She studied him for a moment. His thick dark hair was straight and lay on his forehead. A little network of lines creased attractively beside his eyes when he laughed. His skin was tanned and, although he was clean-shaven, he’d probably look sensational with designer stubble; look dangerous, moody, gloriously sexy and desirable.

‘Uh—’ she reined in her thoughts with an inward frown ‘—no—yes. I mean to say I’m still turned off men, Mr Richardson. How about you? I gather you’re still “unspoken for”?’

‘You gather right,’ he said easily. ‘So what was it, then?’

She studied her hands then shrugged. ‘Just one of those things.
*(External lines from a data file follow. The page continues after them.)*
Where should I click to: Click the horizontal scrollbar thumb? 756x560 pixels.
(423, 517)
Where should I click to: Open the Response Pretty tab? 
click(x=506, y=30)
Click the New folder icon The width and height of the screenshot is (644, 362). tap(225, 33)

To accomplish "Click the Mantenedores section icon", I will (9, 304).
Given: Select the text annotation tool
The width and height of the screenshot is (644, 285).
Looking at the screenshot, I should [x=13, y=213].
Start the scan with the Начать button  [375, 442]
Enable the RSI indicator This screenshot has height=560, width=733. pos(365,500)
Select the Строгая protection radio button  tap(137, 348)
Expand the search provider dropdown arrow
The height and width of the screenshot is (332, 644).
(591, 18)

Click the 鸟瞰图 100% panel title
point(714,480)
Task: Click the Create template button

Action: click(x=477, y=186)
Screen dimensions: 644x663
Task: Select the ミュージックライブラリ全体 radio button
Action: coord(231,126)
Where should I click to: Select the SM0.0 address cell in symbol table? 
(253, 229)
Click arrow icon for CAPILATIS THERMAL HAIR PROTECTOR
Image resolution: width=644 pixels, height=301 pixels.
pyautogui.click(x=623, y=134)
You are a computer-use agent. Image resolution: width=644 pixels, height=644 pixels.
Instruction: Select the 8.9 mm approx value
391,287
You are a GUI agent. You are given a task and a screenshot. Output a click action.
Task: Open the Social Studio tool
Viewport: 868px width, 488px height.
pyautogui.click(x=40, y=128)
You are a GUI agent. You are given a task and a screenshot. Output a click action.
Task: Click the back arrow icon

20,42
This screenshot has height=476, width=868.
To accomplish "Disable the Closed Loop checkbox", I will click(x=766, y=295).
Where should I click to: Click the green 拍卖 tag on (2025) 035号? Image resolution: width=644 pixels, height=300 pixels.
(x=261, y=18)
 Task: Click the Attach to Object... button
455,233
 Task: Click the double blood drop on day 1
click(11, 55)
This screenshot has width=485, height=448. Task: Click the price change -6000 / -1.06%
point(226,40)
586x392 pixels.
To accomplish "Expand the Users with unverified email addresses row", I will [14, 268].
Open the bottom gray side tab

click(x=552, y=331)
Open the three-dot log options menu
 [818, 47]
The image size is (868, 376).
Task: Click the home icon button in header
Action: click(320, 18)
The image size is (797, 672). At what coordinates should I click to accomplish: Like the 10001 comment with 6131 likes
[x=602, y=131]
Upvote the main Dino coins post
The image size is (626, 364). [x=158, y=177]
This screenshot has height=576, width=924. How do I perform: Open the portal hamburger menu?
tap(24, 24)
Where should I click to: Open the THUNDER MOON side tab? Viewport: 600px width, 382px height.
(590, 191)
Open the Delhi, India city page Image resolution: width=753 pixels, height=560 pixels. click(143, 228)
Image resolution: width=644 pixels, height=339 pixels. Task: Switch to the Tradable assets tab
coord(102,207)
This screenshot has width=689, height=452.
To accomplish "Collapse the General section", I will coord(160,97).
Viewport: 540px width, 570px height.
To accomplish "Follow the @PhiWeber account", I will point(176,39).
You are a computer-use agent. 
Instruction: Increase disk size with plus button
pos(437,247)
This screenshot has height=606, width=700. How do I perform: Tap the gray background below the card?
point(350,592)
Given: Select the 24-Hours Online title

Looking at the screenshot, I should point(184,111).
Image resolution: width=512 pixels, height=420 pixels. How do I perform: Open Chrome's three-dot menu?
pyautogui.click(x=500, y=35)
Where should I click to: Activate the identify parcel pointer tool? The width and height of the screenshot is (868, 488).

Look,’ she swept her hair back from her face with her forefinger, not to know at all that it was the first time Lee Richardson not only saw the gesture but also found it got to him in a way he was hard put to describe, ‘may I make a request?’

His eyes narrowed and he hesitated briefly, then, ‘Go ahead.’

‘Can we put it all behind us? It was just one of those things and, if you really want me to get stuck in and sort out your home life, the best way is for us to make a fresh start.’

He considered several things. That she had a way of tilting her chin that gave her an almost regal air. That her straight little nose would have been haughty had it not been accompanied by a mouth that was anything but.

On the other hand, in light of what she’d been hired to do, a complicated-enough situation in its own right, he’d be mad to invite further complications.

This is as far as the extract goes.